Hoy pasé por la calle Laprida, creo que al 1500, y en la puerta de una casa elegante, alguien había dejado un par de sandalias femeninas, que se notaban usadas.
Tan procaz el par, tan contraste con la entrada de la casa, puerta de madera fina, lustrosa, que yo pude imaginar a la mujer entera, toda hasta el último cabello, montada sobre las sandalias.
Me quedé tan fascinado que me fui a sentar en el bar de enfrente, con vista a la mujer inventada, que tenía hombros hermosos, cabello cayendo sobre la espalda, y la ropa ceñida al cuerpo, dejando mostrar aquellos atributos que distinguen a las mujeres hermosas que usan ropa ceñida al cuerpo.
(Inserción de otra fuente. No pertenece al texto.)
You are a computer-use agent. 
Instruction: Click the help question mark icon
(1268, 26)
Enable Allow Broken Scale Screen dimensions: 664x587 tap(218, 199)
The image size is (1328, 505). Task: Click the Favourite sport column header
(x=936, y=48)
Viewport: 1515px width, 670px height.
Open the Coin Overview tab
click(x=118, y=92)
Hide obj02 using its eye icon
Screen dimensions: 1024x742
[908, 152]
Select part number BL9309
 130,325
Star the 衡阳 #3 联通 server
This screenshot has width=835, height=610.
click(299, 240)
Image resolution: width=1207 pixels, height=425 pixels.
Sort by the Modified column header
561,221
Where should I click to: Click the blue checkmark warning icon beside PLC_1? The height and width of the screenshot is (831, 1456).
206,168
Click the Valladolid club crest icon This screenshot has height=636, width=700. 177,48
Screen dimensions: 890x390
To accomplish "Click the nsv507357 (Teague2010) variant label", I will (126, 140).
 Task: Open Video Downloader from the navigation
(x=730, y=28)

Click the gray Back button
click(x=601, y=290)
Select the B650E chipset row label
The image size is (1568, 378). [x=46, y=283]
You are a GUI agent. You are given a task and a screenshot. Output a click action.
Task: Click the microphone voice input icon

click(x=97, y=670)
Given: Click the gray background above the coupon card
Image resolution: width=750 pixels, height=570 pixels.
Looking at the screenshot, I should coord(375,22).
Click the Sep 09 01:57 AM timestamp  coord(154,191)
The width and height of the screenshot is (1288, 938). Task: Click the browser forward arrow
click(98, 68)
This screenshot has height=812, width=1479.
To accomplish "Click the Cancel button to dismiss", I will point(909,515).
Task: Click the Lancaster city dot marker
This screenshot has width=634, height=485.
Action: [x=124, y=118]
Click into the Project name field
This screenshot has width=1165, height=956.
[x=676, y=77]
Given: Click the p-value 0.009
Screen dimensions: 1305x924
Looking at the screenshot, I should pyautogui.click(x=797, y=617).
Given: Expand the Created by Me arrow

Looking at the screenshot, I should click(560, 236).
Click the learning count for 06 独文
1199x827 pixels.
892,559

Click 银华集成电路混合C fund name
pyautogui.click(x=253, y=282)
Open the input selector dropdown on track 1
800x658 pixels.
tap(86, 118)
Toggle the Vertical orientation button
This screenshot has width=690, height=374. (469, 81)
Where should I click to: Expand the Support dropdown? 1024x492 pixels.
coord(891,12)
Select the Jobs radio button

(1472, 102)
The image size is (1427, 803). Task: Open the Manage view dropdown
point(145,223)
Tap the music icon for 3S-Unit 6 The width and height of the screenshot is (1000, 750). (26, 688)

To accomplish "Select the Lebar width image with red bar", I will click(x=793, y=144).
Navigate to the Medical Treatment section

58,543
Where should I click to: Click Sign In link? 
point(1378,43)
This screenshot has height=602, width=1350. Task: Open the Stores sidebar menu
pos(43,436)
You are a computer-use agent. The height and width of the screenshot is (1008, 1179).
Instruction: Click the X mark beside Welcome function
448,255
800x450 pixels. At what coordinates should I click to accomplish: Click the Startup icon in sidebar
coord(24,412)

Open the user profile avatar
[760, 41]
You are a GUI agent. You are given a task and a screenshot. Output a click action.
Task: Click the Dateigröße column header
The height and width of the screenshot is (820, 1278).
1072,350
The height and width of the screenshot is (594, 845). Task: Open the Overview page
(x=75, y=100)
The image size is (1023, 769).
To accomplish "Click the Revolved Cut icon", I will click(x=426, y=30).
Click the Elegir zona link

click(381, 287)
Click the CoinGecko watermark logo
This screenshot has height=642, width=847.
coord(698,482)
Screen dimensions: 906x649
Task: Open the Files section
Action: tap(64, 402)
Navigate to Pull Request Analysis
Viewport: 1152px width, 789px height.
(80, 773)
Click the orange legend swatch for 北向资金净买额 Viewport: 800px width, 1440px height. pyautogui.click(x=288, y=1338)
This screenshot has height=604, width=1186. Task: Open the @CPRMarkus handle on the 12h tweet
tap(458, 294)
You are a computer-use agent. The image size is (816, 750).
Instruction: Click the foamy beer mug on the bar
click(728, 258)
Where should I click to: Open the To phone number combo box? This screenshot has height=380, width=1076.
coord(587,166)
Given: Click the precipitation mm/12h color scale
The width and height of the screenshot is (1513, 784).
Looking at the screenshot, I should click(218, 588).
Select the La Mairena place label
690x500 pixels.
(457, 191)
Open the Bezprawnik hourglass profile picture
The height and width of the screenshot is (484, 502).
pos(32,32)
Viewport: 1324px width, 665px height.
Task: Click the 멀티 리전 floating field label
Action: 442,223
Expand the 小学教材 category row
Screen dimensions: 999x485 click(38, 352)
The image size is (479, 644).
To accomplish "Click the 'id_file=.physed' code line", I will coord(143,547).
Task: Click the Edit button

El problema era que los zapatos apuntaban hacia la puerta, de espaldas a mí; la mujer me daba tercamente la espalda.
Me puse tozudo, pensaba: date la vuelta, date la vuelta; pero nada, mis esfuerzos mentales no daban ningún resultado.
En eso estaba, embelesado con mi mujer inventada, cuando una segunda mujer, espectacular, de esas que reflejan belleza en baldosas opacas, llegaba, encandilando, a unos pocos metros.
Me dije, es ella, la dueña de los zapatos, era tan linda como mi mujer inventada, pero mejor, porque podía verla de frente, y ya se sabe, las mujeres cuando vienen, a veces se quedan.
No podía cerrar la boca del asombro, de repente dos bellísimas mujeres, la mía, la inventada y la que estaba llegando, concurrían en el mismo espacio mágico convocadas por esas sandalias mágicas.
La segunda mujer pasó frente a los zapatos, los miró e hizo una mueca de asco, de arrugar la nariz, pero que también podía significar otra cosa. Siguió de largo, como si nada, desapareciendo de mi campo visual.
No hay caso, cuando una mujer hermosa, ve a otra que le puede hacer sombra, sin sospechar que hay testigos, revela la envidia, y uno puede sorprenderle la cara expresándose por ella.